The pseudo-lesbian prima donnas from Moscow, Lena Katina, 17, and Julia Volkova, 18, who are representing Russia at this year's event, have had Riga in uproar.
After refusing to sing in rehearsals, Russia's biggest pop act have sulked their way through press conferences, playing with each other's hair and refusing to answer questions. When they arrived, they declared that they hated everything. The press has been following their every move since.
No one knows what the two are planning to do in their performance at tonight's contest. After the pair announced that they planned to spend their spare time having "sex in a very small bed", Riga's rumour mills went into overdrive. Would they strip out of their costumes? Would they kiss? Might they even not turn up?

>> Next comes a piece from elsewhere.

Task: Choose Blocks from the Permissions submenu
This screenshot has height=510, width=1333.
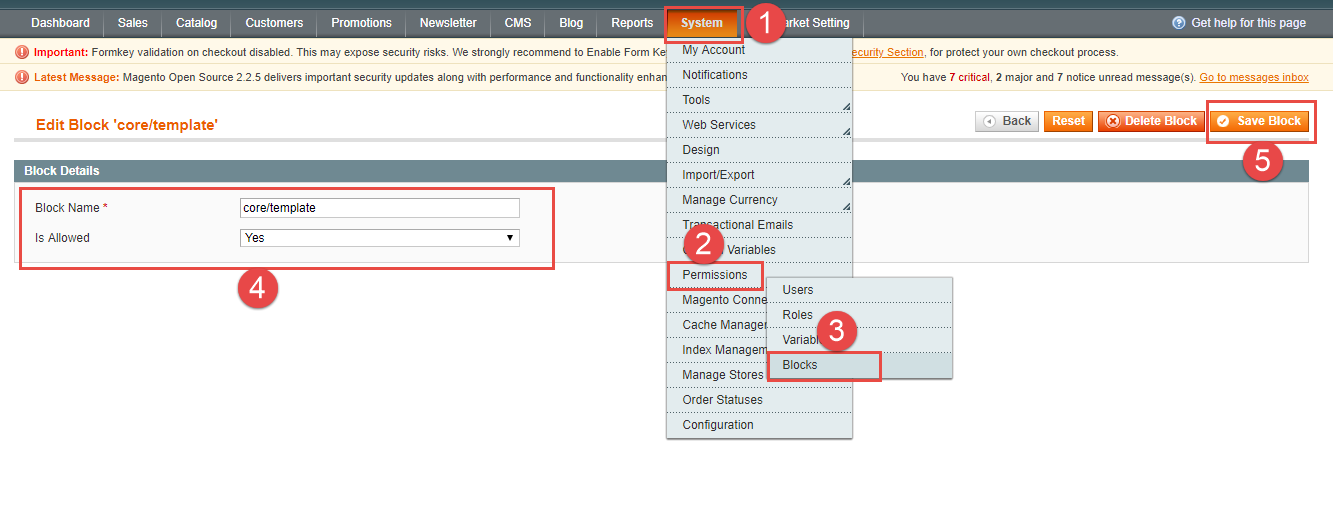Action: click(800, 365)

Bookmakers William Hill have offered odds of 4-1 that the pair will be disqualified from the contest. The word here is that the European Broadcasting Union - which puts on the event with the host country every year - is not impressed. Organisers have said they could broadcast a recorded version of Tatu's performance if the two get up to onstage antics that are not deemed wholesome family fun.
However, ordinary Latvians are bored stiff by Tatu's antics and by the Eurovision, which the country shelled out 4.5m lats (£5m) to host. Over the past few years the contest has been moving deeper into the countries that will soon become members of the expanded European Union, but the most Eurosceptic of the Baltic states is underwhelmed.
"We don't really care about it," says one Latvian. "It's great for raising our profile and for tourism, but that's about it." Another says: "We're more interested in ice hockey."
When Latvians go to the polls later this year to vote in a referendum on EU entry, they're likely to say "yes". But it's doubtful they'd ever be bothered to host the Eurovision again.